Give the records again in full, exactly as written.

[Opening Dataset content section]

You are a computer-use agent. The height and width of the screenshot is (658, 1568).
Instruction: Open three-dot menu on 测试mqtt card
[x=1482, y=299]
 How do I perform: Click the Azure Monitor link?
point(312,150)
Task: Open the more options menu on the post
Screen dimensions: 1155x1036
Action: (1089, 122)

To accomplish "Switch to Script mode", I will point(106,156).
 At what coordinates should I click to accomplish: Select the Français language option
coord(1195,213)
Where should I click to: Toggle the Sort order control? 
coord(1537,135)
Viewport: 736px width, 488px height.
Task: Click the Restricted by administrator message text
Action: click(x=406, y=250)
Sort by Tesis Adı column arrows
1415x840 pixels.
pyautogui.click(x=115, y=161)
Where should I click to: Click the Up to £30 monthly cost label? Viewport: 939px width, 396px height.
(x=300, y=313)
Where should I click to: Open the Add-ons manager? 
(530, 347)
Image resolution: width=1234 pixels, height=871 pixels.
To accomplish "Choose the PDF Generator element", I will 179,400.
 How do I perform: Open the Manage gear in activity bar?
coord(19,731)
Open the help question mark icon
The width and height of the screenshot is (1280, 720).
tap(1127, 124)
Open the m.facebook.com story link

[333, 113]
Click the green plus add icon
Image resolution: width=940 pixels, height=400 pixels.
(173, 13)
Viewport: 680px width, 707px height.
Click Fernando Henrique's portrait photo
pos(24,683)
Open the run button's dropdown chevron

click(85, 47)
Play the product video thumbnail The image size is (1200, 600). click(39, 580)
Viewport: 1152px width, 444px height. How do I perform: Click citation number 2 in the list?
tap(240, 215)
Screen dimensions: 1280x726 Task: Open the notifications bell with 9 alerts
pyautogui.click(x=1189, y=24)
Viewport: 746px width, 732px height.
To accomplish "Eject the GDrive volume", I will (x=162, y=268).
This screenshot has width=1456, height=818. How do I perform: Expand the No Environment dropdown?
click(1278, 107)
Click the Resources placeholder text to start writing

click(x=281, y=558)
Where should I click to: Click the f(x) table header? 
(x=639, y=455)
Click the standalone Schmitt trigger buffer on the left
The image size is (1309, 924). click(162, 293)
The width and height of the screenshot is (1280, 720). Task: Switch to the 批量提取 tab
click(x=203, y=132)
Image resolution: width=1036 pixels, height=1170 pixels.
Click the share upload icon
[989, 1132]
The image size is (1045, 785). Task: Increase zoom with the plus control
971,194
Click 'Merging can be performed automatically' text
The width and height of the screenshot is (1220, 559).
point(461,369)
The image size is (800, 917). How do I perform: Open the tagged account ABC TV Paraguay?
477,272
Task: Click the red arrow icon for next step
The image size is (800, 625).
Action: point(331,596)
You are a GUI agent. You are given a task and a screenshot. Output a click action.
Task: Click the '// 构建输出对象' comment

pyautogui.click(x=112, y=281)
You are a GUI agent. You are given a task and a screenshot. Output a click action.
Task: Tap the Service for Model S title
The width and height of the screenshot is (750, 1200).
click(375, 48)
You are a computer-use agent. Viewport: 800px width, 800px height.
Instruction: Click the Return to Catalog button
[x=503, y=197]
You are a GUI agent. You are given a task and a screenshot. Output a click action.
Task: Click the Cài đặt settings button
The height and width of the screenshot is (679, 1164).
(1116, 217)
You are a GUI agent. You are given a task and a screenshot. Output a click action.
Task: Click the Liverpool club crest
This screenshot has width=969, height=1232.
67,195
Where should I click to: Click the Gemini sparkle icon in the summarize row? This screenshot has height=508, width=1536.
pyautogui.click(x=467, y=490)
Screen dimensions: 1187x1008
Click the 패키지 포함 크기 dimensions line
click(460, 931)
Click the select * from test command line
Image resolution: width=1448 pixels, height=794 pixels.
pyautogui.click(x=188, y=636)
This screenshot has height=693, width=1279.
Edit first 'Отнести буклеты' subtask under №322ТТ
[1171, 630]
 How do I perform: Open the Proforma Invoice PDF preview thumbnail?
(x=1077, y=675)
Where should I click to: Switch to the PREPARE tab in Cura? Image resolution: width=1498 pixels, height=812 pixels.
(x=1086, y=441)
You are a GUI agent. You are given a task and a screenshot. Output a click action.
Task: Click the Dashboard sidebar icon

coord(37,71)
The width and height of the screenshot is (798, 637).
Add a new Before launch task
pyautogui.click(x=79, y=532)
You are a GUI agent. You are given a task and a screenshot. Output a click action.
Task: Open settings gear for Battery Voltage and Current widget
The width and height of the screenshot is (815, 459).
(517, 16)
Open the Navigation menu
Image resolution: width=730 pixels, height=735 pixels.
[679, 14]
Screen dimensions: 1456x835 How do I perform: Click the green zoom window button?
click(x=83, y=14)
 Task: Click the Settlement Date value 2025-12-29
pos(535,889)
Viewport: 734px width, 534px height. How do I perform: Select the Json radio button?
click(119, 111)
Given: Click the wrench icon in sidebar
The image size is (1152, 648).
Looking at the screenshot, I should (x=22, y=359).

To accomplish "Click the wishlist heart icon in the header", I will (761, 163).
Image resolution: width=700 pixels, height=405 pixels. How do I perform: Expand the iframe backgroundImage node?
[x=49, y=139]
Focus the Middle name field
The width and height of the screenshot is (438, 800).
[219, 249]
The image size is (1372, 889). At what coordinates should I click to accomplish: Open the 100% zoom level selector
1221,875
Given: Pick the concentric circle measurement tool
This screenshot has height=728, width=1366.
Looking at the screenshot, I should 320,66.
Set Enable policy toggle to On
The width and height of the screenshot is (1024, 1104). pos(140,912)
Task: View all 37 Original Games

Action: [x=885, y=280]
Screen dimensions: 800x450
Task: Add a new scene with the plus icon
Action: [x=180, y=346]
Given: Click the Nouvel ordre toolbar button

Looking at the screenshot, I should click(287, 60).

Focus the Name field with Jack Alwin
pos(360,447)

[Closing Dataset content section]

• [Written answer]:
You are a computer-use agent. The height and width of the screenshot is (658, 1568).
Instruction: Open three-dot menu on 测试mqtt card
[x=1482, y=299]
 How do I perform: Click the Azure Monitor link?
point(312,150)
Task: Open the more options menu on the post
Screen dimensions: 1155x1036
Action: (1089, 122)

To accomplish "Switch to Script mode", I will point(106,156).
 At what coordinates should I click to accomplish: Select the Français language option
coord(1195,213)
Where should I click to: Toggle the Sort order control? 
coord(1537,135)
Viewport: 736px width, 488px height.
Task: Click the Restricted by administrator message text
Action: click(x=406, y=250)
Sort by Tesis Adı column arrows
1415x840 pixels.
pyautogui.click(x=115, y=161)
Where should I click to: Click the Up to £30 monthly cost label? Viewport: 939px width, 396px height.
(x=300, y=313)
Where should I click to: Open the Add-ons manager? 
(530, 347)
Image resolution: width=1234 pixels, height=871 pixels.
To accomplish "Choose the PDF Generator element", I will 179,400.
 How do I perform: Open the Manage gear in activity bar?
coord(19,731)
Open the help question mark icon
The width and height of the screenshot is (1280, 720).
tap(1127, 124)
Open the m.facebook.com story link

[333, 113]
Click the green plus add icon
Image resolution: width=940 pixels, height=400 pixels.
(173, 13)
Viewport: 680px width, 707px height.
Click Fernando Henrique's portrait photo
pos(24,683)
Open the run button's dropdown chevron

click(85, 47)
Play the product video thumbnail The image size is (1200, 600). click(39, 580)
Viewport: 1152px width, 444px height. How do I perform: Click citation number 2 in the list?
tap(240, 215)
Screen dimensions: 1280x726 Task: Open the notifications bell with 9 alerts
pyautogui.click(x=1189, y=24)
Viewport: 746px width, 732px height.
To accomplish "Eject the GDrive volume", I will (x=162, y=268).
This screenshot has width=1456, height=818. How do I perform: Expand the No Environment dropdown?
click(1278, 107)
Click the Resources placeholder text to start writing

click(x=281, y=558)
Where should I click to: Click the f(x) table header? 
(x=639, y=455)
Click the standalone Schmitt trigger buffer on the left
The image size is (1309, 924). click(162, 293)
The width and height of the screenshot is (1280, 720). Task: Switch to the 批量提取 tab
click(x=203, y=132)
Image resolution: width=1036 pixels, height=1170 pixels.
Click the share upload icon
[989, 1132]
The image size is (1045, 785). Task: Increase zoom with the plus control
971,194
Click 'Merging can be performed automatically' text
The width and height of the screenshot is (1220, 559).
point(461,369)
The image size is (800, 917). How do I perform: Open the tagged account ABC TV Paraguay?
477,272
Task: Click the red arrow icon for next step
The image size is (800, 625).
Action: point(331,596)
You are a GUI agent. You are given a task and a screenshot. Output a click action.
Task: Click the '// 构建输出对象' comment

pyautogui.click(x=112, y=281)
You are a GUI agent. You are given a task and a screenshot. Output a click action.
Task: Tap the Service for Model S title
The width and height of the screenshot is (750, 1200).
click(375, 48)
You are a computer-use agent. Viewport: 800px width, 800px height.
Instruction: Click the Return to Catalog button
[x=503, y=197]
You are a GUI agent. You are given a task and a screenshot. Output a click action.
Task: Click the Cài đặt settings button
The height and width of the screenshot is (679, 1164).
(1116, 217)
You are a GUI agent. You are given a task and a screenshot. Output a click action.
Task: Click the Liverpool club crest
This screenshot has width=969, height=1232.
67,195
Where should I click to: Click the Gemini sparkle icon in the summarize row? This screenshot has height=508, width=1536.
pyautogui.click(x=467, y=490)
Screen dimensions: 1187x1008
Click the 패키지 포함 크기 dimensions line
click(460, 931)
Click the select * from test command line
Image resolution: width=1448 pixels, height=794 pixels.
pyautogui.click(x=188, y=636)
This screenshot has height=693, width=1279.
Edit first 'Отнести буклеты' subtask under №322ТТ
[1171, 630]
 How do I perform: Open the Proforma Invoice PDF preview thumbnail?
(x=1077, y=675)
Where should I click to: Switch to the PREPARE tab in Cura? Image resolution: width=1498 pixels, height=812 pixels.
(x=1086, y=441)
You are a GUI agent. You are given a task and a screenshot. Output a click action.
Task: Click the Dashboard sidebar icon

coord(37,71)
The width and height of the screenshot is (798, 637).
Add a new Before launch task
pyautogui.click(x=79, y=532)
You are a GUI agent. You are given a task and a screenshot. Output a click action.
Task: Open settings gear for Battery Voltage and Current widget
The width and height of the screenshot is (815, 459).
(517, 16)
Open the Navigation menu
Image resolution: width=730 pixels, height=735 pixels.
[679, 14]
Screen dimensions: 1456x835 How do I perform: Click the green zoom window button?
click(x=83, y=14)
 Task: Click the Settlement Date value 2025-12-29
pos(535,889)
Viewport: 734px width, 534px height. How do I perform: Select the Json radio button?
click(119, 111)
Given: Click the wrench icon in sidebar
The image size is (1152, 648).
Looking at the screenshot, I should (x=22, y=359).

To accomplish "Click the wishlist heart icon in the header", I will (761, 163).
Image resolution: width=700 pixels, height=405 pixels. How do I perform: Expand the iframe backgroundImage node?
[x=49, y=139]
Focus the Middle name field
The width and height of the screenshot is (438, 800).
[219, 249]
The image size is (1372, 889). At what coordinates should I click to accomplish: Open the 100% zoom level selector
1221,875
Given: Pick the concentric circle measurement tool
This screenshot has height=728, width=1366.
Looking at the screenshot, I should 320,66.
Set Enable policy toggle to On
The width and height of the screenshot is (1024, 1104). pos(140,912)
Task: View all 37 Original Games

Action: [x=885, y=280]
Screen dimensions: 800x450
Task: Add a new scene with the plus icon
Action: [x=180, y=346]
Given: Click the Nouvel ordre toolbar button

Looking at the screenshot, I should click(287, 60).

Focus the Name field with Jack Alwin
pos(360,447)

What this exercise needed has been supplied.